To understand how the F-35 can intersect with the deployed C5ISR systems and provide robust redundancy for military space, it is important to understand briefly what the F-35 actually is. The F-35 is often simply referred to as a tactical aircraft, and a replacement for fourth-generation or legacy aircraft. It is really something quite different.
It represents a dramatic shift from the past. Individual F-35 pilots will have the best database of real-time knowledge in the history of combat aviation. And all of this is internal to their cockpit and enabled by advances in computer processing and sensor information fusing.
Each F-35 pilot combined with human sensing (seeing visual cues outside the cockpit) will be enabled by machine-driven sensor fusion to have combat situational awareness better than any opponent.
Concurrent with their ability to look-see, which is limited by physical realities, the F-35 pilots will be able to “see” using cockpit electronic displays and signals to their helmet allowing them not to just fight with their individual aircraft but be able to network and direct engagements at more than 1,200 kilometers in 360 degrees of three-dimensional space out to all connected platforms.
A fleet of F-35s will be able to share their fused information display at the speed of light to other aircraft and other platforms, such as ships, subs, satellites and land-based forces, including unmanned aerial vehicles and eventually robots. Tactically, “Aegis is my wingman,” “SSGN is my fire support” will be developed for conventional warfare.
This enables a “tactical” aircraft to evolve into a key technology for strategic operations and impacts.
The F-35 is known as a fifth-generation player in the state-of-the-art for both the air-to-air fighter and air-to-air attack combat roles. It also adds an electronic warfare component to the fight.
Electronic warfare is a complex subject with many discreet but also connected elements. It was designed inherently into the F-35 airframe and C5ISR-D (for decision) cockpit.

■ **SOURCE DATA**

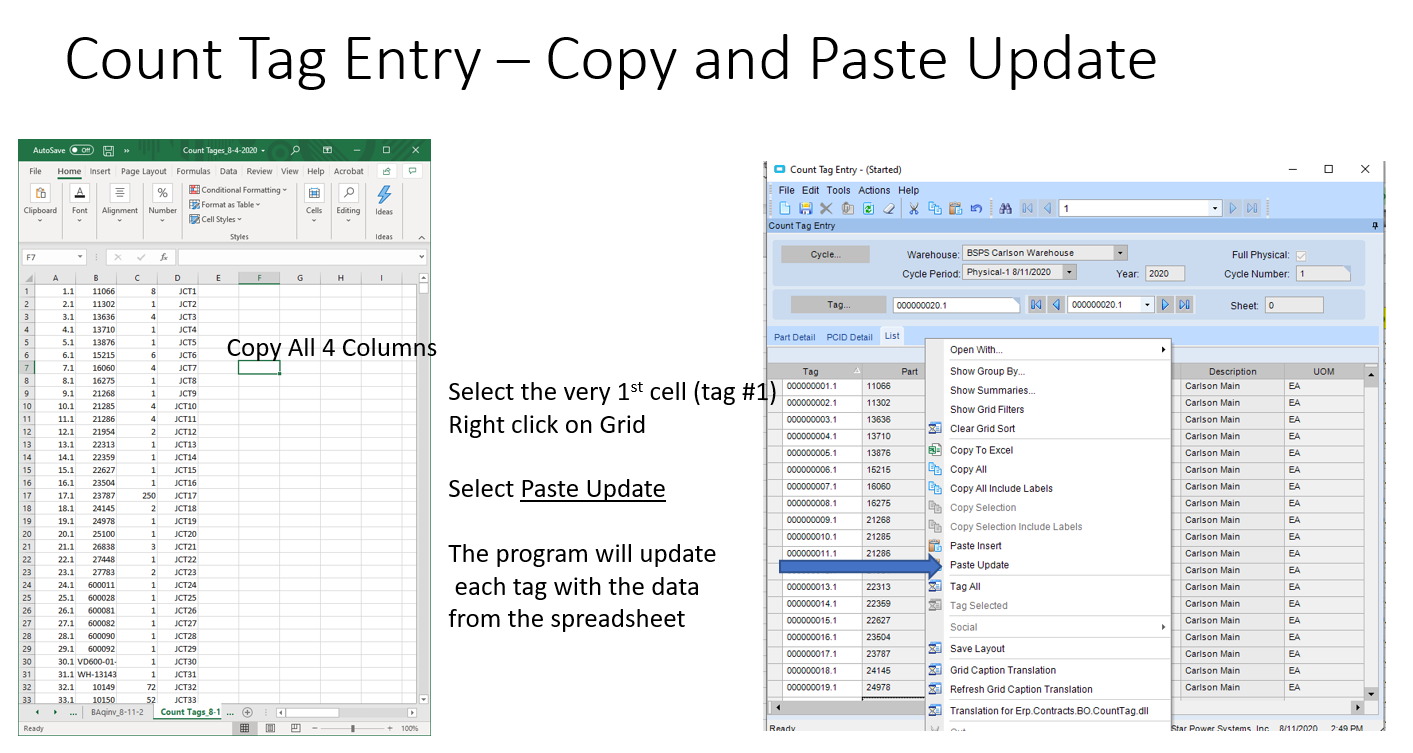Open the Warehouse dropdown
Viewport: 1413px width, 753px height.
1120,254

■ **WHAT TO DO**
Decide whether each statement agrees with the F-35 passage. Answer yes or no, and quote the words of the passage that settle it. 1. F-35 pilots will be able to direct engagements at more than 1,200 kilometers. 2. The passage presents the F-35 as merely a replacement for fourth-generation or legacy aircraft. 3. Electronic warfare was added to the F-35 only after its airframe had been designed.

■ **EXERCISE RESPONSE**
1. Yes: "be able to network and direct engagements at more than 1,200 kilometers in 360 degrees of three-dimensional space out to all connected platforms."
2. No: "It is really something quite different."
3. No: "It was designed inherently into the F-35 airframe and C5ISR-D (for decision) cockpit."